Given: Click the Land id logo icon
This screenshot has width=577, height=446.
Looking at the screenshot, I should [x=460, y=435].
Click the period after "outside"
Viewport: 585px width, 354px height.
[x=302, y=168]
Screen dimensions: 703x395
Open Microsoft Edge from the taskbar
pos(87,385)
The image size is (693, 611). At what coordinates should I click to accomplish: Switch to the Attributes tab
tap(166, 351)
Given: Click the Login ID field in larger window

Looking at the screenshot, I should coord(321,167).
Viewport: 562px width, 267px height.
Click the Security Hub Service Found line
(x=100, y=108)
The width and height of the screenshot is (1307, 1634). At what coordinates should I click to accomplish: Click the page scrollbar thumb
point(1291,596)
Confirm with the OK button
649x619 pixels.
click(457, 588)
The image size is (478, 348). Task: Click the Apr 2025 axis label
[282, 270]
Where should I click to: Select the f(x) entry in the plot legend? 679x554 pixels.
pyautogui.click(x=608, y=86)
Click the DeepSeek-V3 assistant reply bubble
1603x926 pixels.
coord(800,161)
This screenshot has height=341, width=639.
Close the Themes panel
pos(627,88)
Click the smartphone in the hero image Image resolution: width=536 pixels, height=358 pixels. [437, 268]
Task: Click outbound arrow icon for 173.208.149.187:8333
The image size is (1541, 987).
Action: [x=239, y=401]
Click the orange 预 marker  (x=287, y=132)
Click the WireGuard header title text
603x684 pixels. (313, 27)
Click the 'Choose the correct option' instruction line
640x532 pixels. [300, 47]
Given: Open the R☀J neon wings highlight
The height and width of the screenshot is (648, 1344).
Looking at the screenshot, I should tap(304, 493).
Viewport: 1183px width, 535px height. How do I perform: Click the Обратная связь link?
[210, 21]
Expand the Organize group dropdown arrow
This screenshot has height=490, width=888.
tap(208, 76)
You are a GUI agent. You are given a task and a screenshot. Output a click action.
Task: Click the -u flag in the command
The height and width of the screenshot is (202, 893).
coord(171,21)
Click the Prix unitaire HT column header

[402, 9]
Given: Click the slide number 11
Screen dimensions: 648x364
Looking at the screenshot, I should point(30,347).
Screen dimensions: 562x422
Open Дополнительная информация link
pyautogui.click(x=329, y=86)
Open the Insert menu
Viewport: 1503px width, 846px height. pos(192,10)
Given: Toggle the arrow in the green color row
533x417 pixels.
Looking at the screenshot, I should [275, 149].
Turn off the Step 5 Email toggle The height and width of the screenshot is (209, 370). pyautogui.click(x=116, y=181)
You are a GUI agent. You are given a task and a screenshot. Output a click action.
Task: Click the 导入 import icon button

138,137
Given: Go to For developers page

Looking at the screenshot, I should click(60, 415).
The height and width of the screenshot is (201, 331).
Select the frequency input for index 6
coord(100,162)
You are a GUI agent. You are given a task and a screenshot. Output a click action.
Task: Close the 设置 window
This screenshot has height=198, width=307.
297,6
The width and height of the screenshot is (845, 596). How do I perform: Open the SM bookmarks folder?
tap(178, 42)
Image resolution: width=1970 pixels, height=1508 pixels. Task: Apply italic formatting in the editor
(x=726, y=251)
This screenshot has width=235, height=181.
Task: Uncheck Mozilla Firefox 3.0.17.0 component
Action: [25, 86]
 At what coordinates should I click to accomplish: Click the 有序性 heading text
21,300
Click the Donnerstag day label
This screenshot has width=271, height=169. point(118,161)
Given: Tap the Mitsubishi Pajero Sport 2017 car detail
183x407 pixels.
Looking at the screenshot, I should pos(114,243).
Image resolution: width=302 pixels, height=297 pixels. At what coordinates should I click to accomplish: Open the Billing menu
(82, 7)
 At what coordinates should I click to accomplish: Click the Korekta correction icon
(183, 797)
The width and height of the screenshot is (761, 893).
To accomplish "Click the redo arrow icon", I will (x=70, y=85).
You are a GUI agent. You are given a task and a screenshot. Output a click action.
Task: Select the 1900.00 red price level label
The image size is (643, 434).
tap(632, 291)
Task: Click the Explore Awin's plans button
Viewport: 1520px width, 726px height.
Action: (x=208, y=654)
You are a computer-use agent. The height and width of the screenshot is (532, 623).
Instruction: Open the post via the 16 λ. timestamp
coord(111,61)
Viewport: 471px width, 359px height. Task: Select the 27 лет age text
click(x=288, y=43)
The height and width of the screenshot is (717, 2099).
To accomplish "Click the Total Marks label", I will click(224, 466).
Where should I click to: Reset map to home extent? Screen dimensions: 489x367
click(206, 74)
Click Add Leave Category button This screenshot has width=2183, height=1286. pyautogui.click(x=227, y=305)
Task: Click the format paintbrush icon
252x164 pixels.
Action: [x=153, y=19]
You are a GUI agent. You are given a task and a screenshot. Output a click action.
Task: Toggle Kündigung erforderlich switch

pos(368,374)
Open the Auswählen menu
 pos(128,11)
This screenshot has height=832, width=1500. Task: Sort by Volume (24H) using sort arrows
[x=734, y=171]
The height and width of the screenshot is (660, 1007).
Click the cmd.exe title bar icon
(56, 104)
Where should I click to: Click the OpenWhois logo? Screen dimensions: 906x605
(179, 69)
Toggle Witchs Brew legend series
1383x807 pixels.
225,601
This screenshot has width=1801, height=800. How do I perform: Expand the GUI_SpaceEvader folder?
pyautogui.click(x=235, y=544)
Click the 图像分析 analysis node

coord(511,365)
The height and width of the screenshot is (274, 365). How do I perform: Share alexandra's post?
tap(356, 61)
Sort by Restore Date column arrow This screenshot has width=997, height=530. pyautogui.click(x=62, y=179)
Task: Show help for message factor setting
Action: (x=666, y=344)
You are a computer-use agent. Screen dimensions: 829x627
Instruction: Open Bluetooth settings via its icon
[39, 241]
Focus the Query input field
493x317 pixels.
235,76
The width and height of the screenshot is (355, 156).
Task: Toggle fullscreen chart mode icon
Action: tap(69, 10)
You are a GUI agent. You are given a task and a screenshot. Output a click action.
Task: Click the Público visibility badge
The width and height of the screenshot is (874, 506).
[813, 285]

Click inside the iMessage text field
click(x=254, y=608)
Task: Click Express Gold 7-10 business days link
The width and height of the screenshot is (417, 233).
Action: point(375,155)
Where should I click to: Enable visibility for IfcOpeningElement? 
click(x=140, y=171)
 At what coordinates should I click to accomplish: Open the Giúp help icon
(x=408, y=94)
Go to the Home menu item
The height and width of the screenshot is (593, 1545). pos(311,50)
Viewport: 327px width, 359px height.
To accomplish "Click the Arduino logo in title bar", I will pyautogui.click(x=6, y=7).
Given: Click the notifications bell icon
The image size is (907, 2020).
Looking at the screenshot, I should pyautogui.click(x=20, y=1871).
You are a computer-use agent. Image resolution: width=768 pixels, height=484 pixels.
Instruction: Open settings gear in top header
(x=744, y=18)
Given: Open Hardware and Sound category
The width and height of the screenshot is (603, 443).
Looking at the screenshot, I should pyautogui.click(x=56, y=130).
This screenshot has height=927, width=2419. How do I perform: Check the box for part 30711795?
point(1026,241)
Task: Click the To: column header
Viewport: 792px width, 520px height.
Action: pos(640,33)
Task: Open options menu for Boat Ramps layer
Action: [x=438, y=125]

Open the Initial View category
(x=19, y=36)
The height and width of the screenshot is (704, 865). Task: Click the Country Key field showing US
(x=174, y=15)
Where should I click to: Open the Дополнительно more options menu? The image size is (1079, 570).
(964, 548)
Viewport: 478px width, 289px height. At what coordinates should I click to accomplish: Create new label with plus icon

§ **WHAT TO PRODUCE**: Reproduce every one of the rows above word for word, keeping their order.

§ **TASK OUTPUT**:
Given: Click the Land id logo icon
This screenshot has width=577, height=446.
Looking at the screenshot, I should [x=460, y=435].
Click the period after "outside"
Viewport: 585px width, 354px height.
[x=302, y=168]
Screen dimensions: 703x395
Open Microsoft Edge from the taskbar
pos(87,385)
The image size is (693, 611). At what coordinates should I click to accomplish: Switch to the Attributes tab
tap(166, 351)
Given: Click the Login ID field in larger window

Looking at the screenshot, I should coord(321,167).
Viewport: 562px width, 267px height.
Click the Security Hub Service Found line
(x=100, y=108)
The width and height of the screenshot is (1307, 1634). At what coordinates should I click to accomplish: Click the page scrollbar thumb
point(1291,596)
Confirm with the OK button
649x619 pixels.
click(457, 588)
The image size is (478, 348). Task: Click the Apr 2025 axis label
[282, 270]
Where should I click to: Select the f(x) entry in the plot legend? 679x554 pixels.
pyautogui.click(x=608, y=86)
Click the DeepSeek-V3 assistant reply bubble
1603x926 pixels.
coord(800,161)
This screenshot has height=341, width=639.
Close the Themes panel
pos(627,88)
Click the smartphone in the hero image Image resolution: width=536 pixels, height=358 pixels. [437, 268]
Task: Click outbound arrow icon for 173.208.149.187:8333
The image size is (1541, 987).
Action: [x=239, y=401]
Click the orange 预 marker  (x=287, y=132)
Click the WireGuard header title text
603x684 pixels. (313, 27)
Click the 'Choose the correct option' instruction line
640x532 pixels. [300, 47]
Given: Open the R☀J neon wings highlight
The height and width of the screenshot is (648, 1344).
Looking at the screenshot, I should tap(304, 493).
Viewport: 1183px width, 535px height. How do I perform: Click the Обратная связь link?
[210, 21]
Expand the Organize group dropdown arrow
This screenshot has height=490, width=888.
tap(208, 76)
You are a GUI agent. You are given a task and a screenshot. Output a click action.
Task: Click the -u flag in the command
The height and width of the screenshot is (202, 893).
coord(171,21)
Click the Prix unitaire HT column header

[402, 9]
Given: Click the slide number 11
Screen dimensions: 648x364
Looking at the screenshot, I should point(30,347).
Screen dimensions: 562x422
Open Дополнительная информация link
pyautogui.click(x=329, y=86)
Open the Insert menu
Viewport: 1503px width, 846px height. pos(192,10)
Given: Toggle the arrow in the green color row
533x417 pixels.
Looking at the screenshot, I should [275, 149].
Turn off the Step 5 Email toggle The height and width of the screenshot is (209, 370). pyautogui.click(x=116, y=181)
You are a GUI agent. You are given a task and a screenshot. Output a click action.
Task: Click the 导入 import icon button

138,137
Given: Go to For developers page

Looking at the screenshot, I should click(60, 415).
The height and width of the screenshot is (201, 331).
Select the frequency input for index 6
coord(100,162)
You are a GUI agent. You are given a task and a screenshot. Output a click action.
Task: Close the 设置 window
This screenshot has height=198, width=307.
297,6
The width and height of the screenshot is (845, 596). How do I perform: Open the SM bookmarks folder?
tap(178, 42)
Image resolution: width=1970 pixels, height=1508 pixels. Task: Apply italic formatting in the editor
(x=726, y=251)
This screenshot has width=235, height=181.
Task: Uncheck Mozilla Firefox 3.0.17.0 component
Action: [25, 86]
 At what coordinates should I click to accomplish: Click the 有序性 heading text
21,300
Click the Donnerstag day label
This screenshot has width=271, height=169. point(118,161)
Given: Tap the Mitsubishi Pajero Sport 2017 car detail
183x407 pixels.
Looking at the screenshot, I should pos(114,243).
Image resolution: width=302 pixels, height=297 pixels. At what coordinates should I click to accomplish: Open the Billing menu
(82, 7)
 At what coordinates should I click to accomplish: Click the Korekta correction icon
(183, 797)
The width and height of the screenshot is (761, 893).
To accomplish "Click the redo arrow icon", I will (x=70, y=85).
You are a GUI agent. You are given a task and a screenshot. Output a click action.
Task: Select the 1900.00 red price level label
The image size is (643, 434).
tap(632, 291)
Task: Click the Explore Awin's plans button
Viewport: 1520px width, 726px height.
Action: (x=208, y=654)
You are a computer-use agent. The height and width of the screenshot is (532, 623).
Instruction: Open the post via the 16 λ. timestamp
coord(111,61)
Viewport: 471px width, 359px height. Task: Select the 27 лет age text
click(x=288, y=43)
The height and width of the screenshot is (717, 2099).
To accomplish "Click the Total Marks label", I will click(224, 466).
Where should I click to: Reset map to home extent? Screen dimensions: 489x367
click(206, 74)
Click Add Leave Category button This screenshot has width=2183, height=1286. pyautogui.click(x=227, y=305)
Task: Click the format paintbrush icon
252x164 pixels.
Action: [x=153, y=19]
You are a GUI agent. You are given a task and a screenshot. Output a click action.
Task: Toggle Kündigung erforderlich switch

pos(368,374)
Open the Auswählen menu
 pos(128,11)
This screenshot has height=832, width=1500. Task: Sort by Volume (24H) using sort arrows
[x=734, y=171]
The height and width of the screenshot is (660, 1007).
Click the cmd.exe title bar icon
(56, 104)
Where should I click to: Click the OpenWhois logo? Screen dimensions: 906x605
(179, 69)
Toggle Witchs Brew legend series
1383x807 pixels.
225,601
This screenshot has width=1801, height=800. How do I perform: Expand the GUI_SpaceEvader folder?
pyautogui.click(x=235, y=544)
Click the 图像分析 analysis node

coord(511,365)
The height and width of the screenshot is (274, 365). How do I perform: Share alexandra's post?
tap(356, 61)
Sort by Restore Date column arrow This screenshot has width=997, height=530. pyautogui.click(x=62, y=179)
Task: Show help for message factor setting
Action: (x=666, y=344)
You are a computer-use agent. Screen dimensions: 829x627
Instruction: Open Bluetooth settings via its icon
[39, 241]
Focus the Query input field
493x317 pixels.
235,76
The width and height of the screenshot is (355, 156).
Task: Toggle fullscreen chart mode icon
Action: tap(69, 10)
You are a GUI agent. You are given a task and a screenshot. Output a click action.
Task: Click the Público visibility badge
The width and height of the screenshot is (874, 506).
[813, 285]

Click inside the iMessage text field
click(x=254, y=608)
Task: Click Express Gold 7-10 business days link
The width and height of the screenshot is (417, 233).
Action: point(375,155)
Where should I click to: Enable visibility for IfcOpeningElement? 
click(x=140, y=171)
 At what coordinates should I click to accomplish: Open the Giúp help icon
(x=408, y=94)
Go to the Home menu item
The height and width of the screenshot is (593, 1545). pos(311,50)
Viewport: 327px width, 359px height.
To accomplish "Click the Arduino logo in title bar", I will pyautogui.click(x=6, y=7).
Given: Click the notifications bell icon
The image size is (907, 2020).
Looking at the screenshot, I should pyautogui.click(x=20, y=1871).
You are a computer-use agent. Image resolution: width=768 pixels, height=484 pixels.
Instruction: Open settings gear in top header
(x=744, y=18)
Given: Open Hardware and Sound category
The width and height of the screenshot is (603, 443).
Looking at the screenshot, I should pyautogui.click(x=56, y=130).
This screenshot has height=927, width=2419. How do I perform: Check the box for part 30711795?
point(1026,241)
Task: Click the To: column header
Viewport: 792px width, 520px height.
Action: pos(640,33)
Task: Open options menu for Boat Ramps layer
Action: [x=438, y=125]

Open the Initial View category
(x=19, y=36)
The height and width of the screenshot is (704, 865). Task: Click the Country Key field showing US
(x=174, y=15)
Where should I click to: Open the Дополнительно more options menu? The image size is (1079, 570).
(964, 548)
Viewport: 478px width, 289px height. At what coordinates should I click to accomplish: Create new label with plus icon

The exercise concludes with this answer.